To broaden a topic that you are not finding enough information about, consider these options:
Expand the time period that you are examining.
Open up the geographic location. For example, do not limit your research to New York State, but include other states as well.
Extend your research to a larger population group. For example, not just children, but adults as well.
Compare and contrast your topic with another topic.
Some possible things to consider when you are choosing a paper topic related to your reading might be -
What was the world like at the time the work was published? Social, political or cultural activity may have contributed to the author's creation of characters.
What kinds of emotions or personality traits do you think of when describing characters in your work?
What other works of literature has your author written, and how do his works compare with one another?
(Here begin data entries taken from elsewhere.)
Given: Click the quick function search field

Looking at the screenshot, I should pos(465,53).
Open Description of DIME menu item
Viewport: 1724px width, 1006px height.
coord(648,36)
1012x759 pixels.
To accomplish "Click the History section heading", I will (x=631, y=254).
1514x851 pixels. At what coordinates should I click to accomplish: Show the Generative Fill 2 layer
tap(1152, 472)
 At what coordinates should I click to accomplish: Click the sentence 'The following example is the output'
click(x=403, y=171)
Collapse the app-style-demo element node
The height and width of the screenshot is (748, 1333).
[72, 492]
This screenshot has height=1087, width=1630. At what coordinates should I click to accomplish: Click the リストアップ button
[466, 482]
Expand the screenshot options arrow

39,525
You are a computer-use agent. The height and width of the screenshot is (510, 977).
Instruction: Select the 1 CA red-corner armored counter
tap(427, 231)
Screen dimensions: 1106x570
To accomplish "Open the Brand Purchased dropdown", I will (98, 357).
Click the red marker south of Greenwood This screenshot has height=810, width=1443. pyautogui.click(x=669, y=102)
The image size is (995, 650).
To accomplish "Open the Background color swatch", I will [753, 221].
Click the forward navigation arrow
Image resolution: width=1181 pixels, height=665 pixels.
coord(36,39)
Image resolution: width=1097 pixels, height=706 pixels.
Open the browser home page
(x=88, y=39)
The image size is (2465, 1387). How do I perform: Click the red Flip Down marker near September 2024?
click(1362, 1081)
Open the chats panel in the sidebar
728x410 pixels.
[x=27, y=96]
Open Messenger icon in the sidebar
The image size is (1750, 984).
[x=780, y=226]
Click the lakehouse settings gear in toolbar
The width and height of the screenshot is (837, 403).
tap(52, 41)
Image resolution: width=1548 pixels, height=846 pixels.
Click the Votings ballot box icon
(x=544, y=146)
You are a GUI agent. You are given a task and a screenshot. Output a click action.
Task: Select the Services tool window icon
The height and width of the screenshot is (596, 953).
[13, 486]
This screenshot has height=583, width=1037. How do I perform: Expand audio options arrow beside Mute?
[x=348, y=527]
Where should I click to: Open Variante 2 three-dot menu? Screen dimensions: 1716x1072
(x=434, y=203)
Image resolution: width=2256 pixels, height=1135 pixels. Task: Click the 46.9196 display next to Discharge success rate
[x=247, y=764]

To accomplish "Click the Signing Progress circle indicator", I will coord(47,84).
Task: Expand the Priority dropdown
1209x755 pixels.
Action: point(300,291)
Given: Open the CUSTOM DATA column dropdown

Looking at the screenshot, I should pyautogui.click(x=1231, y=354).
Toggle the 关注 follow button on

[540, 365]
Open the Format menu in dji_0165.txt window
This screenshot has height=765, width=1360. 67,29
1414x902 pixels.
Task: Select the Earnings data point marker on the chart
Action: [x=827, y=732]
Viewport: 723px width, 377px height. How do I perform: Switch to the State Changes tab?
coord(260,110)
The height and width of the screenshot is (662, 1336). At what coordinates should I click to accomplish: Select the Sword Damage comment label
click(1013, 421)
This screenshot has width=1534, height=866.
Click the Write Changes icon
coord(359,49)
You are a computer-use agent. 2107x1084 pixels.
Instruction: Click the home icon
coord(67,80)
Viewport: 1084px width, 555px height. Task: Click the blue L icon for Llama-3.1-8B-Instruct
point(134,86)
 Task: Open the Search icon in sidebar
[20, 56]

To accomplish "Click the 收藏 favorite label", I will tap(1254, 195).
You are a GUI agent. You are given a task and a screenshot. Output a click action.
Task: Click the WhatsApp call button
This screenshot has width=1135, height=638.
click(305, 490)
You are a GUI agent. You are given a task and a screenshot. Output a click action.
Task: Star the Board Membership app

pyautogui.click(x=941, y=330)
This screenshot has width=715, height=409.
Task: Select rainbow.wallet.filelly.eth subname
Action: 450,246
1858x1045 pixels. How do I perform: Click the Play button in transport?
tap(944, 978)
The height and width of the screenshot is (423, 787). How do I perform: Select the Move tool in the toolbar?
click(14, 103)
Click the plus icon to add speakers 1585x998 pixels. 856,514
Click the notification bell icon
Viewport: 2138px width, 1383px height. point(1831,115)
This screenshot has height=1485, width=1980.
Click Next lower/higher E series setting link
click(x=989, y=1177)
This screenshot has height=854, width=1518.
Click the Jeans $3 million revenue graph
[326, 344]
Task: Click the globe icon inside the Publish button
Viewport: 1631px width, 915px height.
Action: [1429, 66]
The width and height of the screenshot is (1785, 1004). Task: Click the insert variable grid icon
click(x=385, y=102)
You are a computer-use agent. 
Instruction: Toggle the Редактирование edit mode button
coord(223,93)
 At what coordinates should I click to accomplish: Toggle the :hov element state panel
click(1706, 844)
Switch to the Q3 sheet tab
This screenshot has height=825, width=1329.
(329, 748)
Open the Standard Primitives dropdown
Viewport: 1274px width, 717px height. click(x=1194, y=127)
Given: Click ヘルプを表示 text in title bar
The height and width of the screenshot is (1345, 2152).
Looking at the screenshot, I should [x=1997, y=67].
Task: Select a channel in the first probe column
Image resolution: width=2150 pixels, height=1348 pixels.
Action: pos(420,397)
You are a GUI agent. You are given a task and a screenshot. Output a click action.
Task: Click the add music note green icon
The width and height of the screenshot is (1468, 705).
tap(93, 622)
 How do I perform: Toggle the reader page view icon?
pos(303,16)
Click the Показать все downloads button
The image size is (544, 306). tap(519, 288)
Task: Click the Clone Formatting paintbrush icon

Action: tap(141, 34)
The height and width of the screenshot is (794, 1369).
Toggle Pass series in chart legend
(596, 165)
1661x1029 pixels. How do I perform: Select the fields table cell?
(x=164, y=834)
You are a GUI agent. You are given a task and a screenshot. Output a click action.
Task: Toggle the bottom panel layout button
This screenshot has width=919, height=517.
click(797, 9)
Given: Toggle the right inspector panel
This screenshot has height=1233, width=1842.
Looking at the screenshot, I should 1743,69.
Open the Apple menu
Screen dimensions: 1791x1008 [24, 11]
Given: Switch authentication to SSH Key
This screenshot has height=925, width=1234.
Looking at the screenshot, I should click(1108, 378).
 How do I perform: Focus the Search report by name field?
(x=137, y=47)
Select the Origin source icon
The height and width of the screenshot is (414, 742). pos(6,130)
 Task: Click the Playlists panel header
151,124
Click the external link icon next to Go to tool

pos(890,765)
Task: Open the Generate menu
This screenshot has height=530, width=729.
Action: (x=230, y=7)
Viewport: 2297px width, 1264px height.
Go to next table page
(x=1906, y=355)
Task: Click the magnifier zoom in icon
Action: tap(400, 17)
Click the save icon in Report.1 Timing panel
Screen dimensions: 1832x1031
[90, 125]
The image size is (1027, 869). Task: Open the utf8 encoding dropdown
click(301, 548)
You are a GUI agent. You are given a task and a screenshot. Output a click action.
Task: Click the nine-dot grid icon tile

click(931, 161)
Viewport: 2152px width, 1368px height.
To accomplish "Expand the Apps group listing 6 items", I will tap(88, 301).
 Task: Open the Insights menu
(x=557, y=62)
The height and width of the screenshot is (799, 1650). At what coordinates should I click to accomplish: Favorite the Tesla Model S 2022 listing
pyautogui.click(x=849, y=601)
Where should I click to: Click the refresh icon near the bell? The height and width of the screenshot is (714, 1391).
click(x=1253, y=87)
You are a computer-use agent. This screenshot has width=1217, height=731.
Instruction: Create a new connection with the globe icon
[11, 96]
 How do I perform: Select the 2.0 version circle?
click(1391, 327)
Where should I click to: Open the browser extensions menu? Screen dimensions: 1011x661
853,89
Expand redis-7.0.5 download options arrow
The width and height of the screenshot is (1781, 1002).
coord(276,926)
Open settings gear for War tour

Are you familiar with other works, perhaps more current ones, which tell the same basic story, but differ greatly because of the world we live in now? How do these similar stories compare with one another?
Try using the Reference books, found on the second floor of the library near the Referene Desk, and specialized databases, which are subject indexes to book and journal articles, to help you choose your topic.
To narrow down a topic that is too broad or unwieldy, consider these questions:
What is the time period of your research? For example, the last two years, the 18th century, or a comparison of the 1960s and the 1990s.
What is the geographic location of your research? For example, the Western Hemisphere, New York State, or Niagara County.
On what aspect of your topic wil you focus? For example, the social, psychological, legal, medical, or economic aspects.